■ **TEKS BACAAN**:
====

NASIONAL

Lindungi Peternak Rakyat, Kementan Gandeng Satgas Pangan POLRI Stabilkan Harga Ayam Hidup

MONITOR, Jakarta  – Pemerintah melalui Kementerian Pertanian (Kementan) terus memperkuat upaya stabilisasi harga ayam ras hidup (livebird) guna melindungi peternak rakyat dari tekanan harga yang tidak wajar. Dalam Rapat Koordinasi Perunggasan Nasional yang digelar Rabu (18/6/2025), harga ayam hidup di tingkat peternak disepakati Rp18.000/kg untuk semua ukuran bobot panen, berlaku secara nasional mulai 19 Juni 2025.

Penetapan harga ini dirumuskan dalam Rapat Koordinasi Perunggasan Nasional yang dipimpin langsung oleh Direktur Jenderal Peternakan dan Kesehatan Hewan, Agung Suganda, di Jakarta pada Rabu (18/6/2025).

“Seluruh pihak telah menyepakati harga livebird paling rendah Rp18.000/kg sebagai bentuk perlindungan terhadap peternak mandiri dan usaha kecil,” kata Agung.

Agung mengungkapkan bahwa berdasarkan data terakhir dari PINSAR Indonesia per 16 Juni 2025, harga livebird masih fluktuatif dan sebagian besar berada di kisaran Rp15.000–17.000/kg, padahal HPP peternak berada di kisaran Rp16.935–17.646/kg.

“Situasi ini tidak normal. Jika harga jual livebird terus berada di bawah HPP, maka akan mengancam keberlanjutan usaha peternak mandiri,” tegas Agung

Agung menjelaskan, kondisi ini bukan semata akibat ketidakseimbangan pasokan dan permintaan, namun lebih banyak dipengaruhi oleh faktor non-teknis seperti psikologi pasar dan praktik tata niaga yang tidak efisien. Kementan mendapati bahwa rantai pasok livebird relatif panjang dan masih didominasi oleh peran broker dengan margin perdagangan mencapai lebih dari 67 persen.

Pada kesempatan yang sama, Kepala Satgas Pangan POLRI Brigjen Pol Helfi Assegaf menyampaikan bahwa pihaknya bersama Kementan telah melakukan monitoring lapangan ke pusat penjualan livebird perusahaan integrator di wilayah Banten dan Jawa Barat. Temuan di lapangan menunjukkan adanya indikasi praktik manipulatif di pasar, termasuk dugaan persekongkolan antara oknum peternak dan broker yang dengan sengaja membentuk harga di bawah HPP.

====

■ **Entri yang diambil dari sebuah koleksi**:
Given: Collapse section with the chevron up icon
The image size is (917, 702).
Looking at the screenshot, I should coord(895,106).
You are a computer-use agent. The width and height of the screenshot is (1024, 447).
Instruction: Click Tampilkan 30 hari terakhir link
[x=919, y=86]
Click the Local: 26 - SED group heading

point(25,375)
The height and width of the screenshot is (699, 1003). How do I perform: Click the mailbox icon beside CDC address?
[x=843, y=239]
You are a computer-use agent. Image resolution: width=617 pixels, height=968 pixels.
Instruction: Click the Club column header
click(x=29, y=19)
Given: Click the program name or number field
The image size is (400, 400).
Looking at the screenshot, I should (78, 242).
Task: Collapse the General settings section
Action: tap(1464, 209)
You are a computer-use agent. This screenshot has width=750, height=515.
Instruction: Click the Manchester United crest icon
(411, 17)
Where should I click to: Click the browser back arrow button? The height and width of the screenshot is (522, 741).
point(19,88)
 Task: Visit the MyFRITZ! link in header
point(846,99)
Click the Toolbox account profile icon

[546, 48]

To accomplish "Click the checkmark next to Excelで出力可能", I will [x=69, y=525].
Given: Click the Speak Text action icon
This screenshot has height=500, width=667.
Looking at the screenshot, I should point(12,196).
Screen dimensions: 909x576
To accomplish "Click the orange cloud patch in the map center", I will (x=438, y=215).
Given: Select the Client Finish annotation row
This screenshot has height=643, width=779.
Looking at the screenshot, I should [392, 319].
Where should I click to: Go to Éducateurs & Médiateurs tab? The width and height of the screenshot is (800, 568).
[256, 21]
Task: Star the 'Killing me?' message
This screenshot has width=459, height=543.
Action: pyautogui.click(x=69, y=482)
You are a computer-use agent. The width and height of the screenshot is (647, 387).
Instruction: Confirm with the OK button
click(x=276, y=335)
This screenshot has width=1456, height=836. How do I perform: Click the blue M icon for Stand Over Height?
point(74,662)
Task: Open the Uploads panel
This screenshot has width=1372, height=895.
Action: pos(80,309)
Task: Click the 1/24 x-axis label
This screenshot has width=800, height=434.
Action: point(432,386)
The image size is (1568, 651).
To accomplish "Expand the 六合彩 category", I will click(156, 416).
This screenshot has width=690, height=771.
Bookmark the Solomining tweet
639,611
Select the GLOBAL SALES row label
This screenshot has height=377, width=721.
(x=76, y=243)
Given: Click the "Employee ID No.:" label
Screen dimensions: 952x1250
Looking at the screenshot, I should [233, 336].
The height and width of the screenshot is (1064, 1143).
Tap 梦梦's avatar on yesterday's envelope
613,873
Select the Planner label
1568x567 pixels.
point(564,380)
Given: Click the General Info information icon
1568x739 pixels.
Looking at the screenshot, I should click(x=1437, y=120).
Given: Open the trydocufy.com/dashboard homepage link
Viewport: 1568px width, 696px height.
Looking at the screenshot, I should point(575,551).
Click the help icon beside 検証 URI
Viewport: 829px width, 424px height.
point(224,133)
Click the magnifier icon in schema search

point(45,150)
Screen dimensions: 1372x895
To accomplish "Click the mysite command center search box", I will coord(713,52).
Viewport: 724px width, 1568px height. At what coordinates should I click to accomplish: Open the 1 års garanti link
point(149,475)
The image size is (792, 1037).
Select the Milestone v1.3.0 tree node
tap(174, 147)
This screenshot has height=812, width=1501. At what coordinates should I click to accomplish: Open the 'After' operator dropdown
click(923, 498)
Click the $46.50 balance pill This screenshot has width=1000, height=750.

====

■ **DAFTAR SOAL**:
**A)** Ubah bagian berita harga ayam hidup yang dimulai dari "Penetapan harga ini" dan berlanjut sampai "di kisaran Rp16.935–17.646/kg.", dengan mengganti "livebird" menjadi "ayam hidup".
**B)** Dalam berita harga ayam hidup, berapa kisaran HPP peternak?
**C)** Lanjutkan berita harga ayam hidup setelah kalimat terakhirnya.

■ **DAFTAR JAWABAN**:
**A)**
Penetapan harga ini dirumuskan dalam Rapat Koordinasi Perunggasan Nasional yang dipimpin langsung oleh Direktur Jenderal Peternakan dan Kesehatan Hewan, Agung Suganda, di Jakarta pada Rabu (18/6/2025).

“Seluruh pihak telah menyepakati harga ayam hidup paling rendah Rp18.000/kg sebagai bentuk perlindungan terhadap peternak mandiri dan usaha kecil,” kata Agung.

Agung mengungkapkan bahwa berdasarkan data terakhir dari PINSAR Indonesia per 16 Juni 2025, harga ayam hidup masih fluktuatif dan sebagian besar berada di kisaran Rp15.000–17.000/kg, padahal HPP peternak berada di kisaran Rp16.935–17.646/kg.

**B)** Rp16.935–17.646/kg.

**C)**
“Ini adalah anomali pasar yang tidak bisa dibiarkan. Harga jual livebird harus mencerminkan biaya produksi yang adil,” ujar Helfi Assegaf

Helfi menegaskan akan mengawal ketat kesepakatan harga livebird yang telah disepakati dalam pertemuan tersebut. “Jika di kemudian hari ditemukan adanya pelanggaran atau perubahan harga secara sepihak yang mengandung unsur pidana, maka akan diambil langkah hukum, baik dalam bentuk sanksi pidana maupun administratif,” tegasnya.

Lebih lanjut Helfi menjelaskan pelaku usaha yang terbukti mengarahkan pembentukan harga rendah dan cenderung merugikan pihak lain dapat dikategorikan sebagai perilaku monopoli sehingga akan ditindak tegas secara hukum.

Sementara pada aspek upaya stabilisasi pasokan dan harga, Deputi Bidang Ketersediaan dan Stabilisasi Pangan, Badan Pangan Nasional, I Gusti Ketut Astawa, mengingatkan kepada pelaku usaha agar komitmen dan konsekuen terhadap kesepakatan harga livebird minimal di atas HPP dan berupaya menjaga tetap stabil.  I Gusti juga menyoroti langkah stabilitas pasokan dan harga livebird tersebut dapat selaras dengan pelaksanaan program Makan Bergizi Gratis, sehingga hasil produksi peternak terserap secara optimal dan kesejahteraan mereka dapat meningkat.

“Dengan begitu, penyerapannya bisa lebih optimal, distribusi menjadi lebih merata, dan kesejahteraan peternak dapat meningkat secara berkelanjutan. Ini adalah momentum penting untuk menyinergikan kebijakan pangan dengan kepentingan peternak rakyat,” ungkap Ketut.

Sebagai bagian dari kebijakan stabilisasi jangka panjang, Kementan terus mendorong implementasi Permentan Nomor 10 Tahun 2024 dapat dipatuhi oleh seluruh pelaku usaha perunggasan. Permentan tersebut mengatur proporsi distribusi DOC FS  minimal 50% untuk peternak eksternal (mandiri) dan maksimal 50% untuk internal dan kemitrannya.

Menutup pertemuan, Agung menekankan perlunya pembenahan sistem tata niaga yang selama ini dikuasai oleh perantara dan broker dapat dikurangi dominansinya dan mengarah kepada efisiensi rantai pasok. Oleh karena itu, pemerintah mendorong terbentuknya koperasi peternak mandiri untuk meningkatkan posisi tawar peternak dalam rantai tata niaga livebird.

“Kami harap semua pelaku usaha mematuhi harga kesepakatan lebih dari HPP, karena ini adalah hasil konsensus bersama untuk keberlangsungan industri perunggasan nasional yang sehat dan adil,” tutup Agung.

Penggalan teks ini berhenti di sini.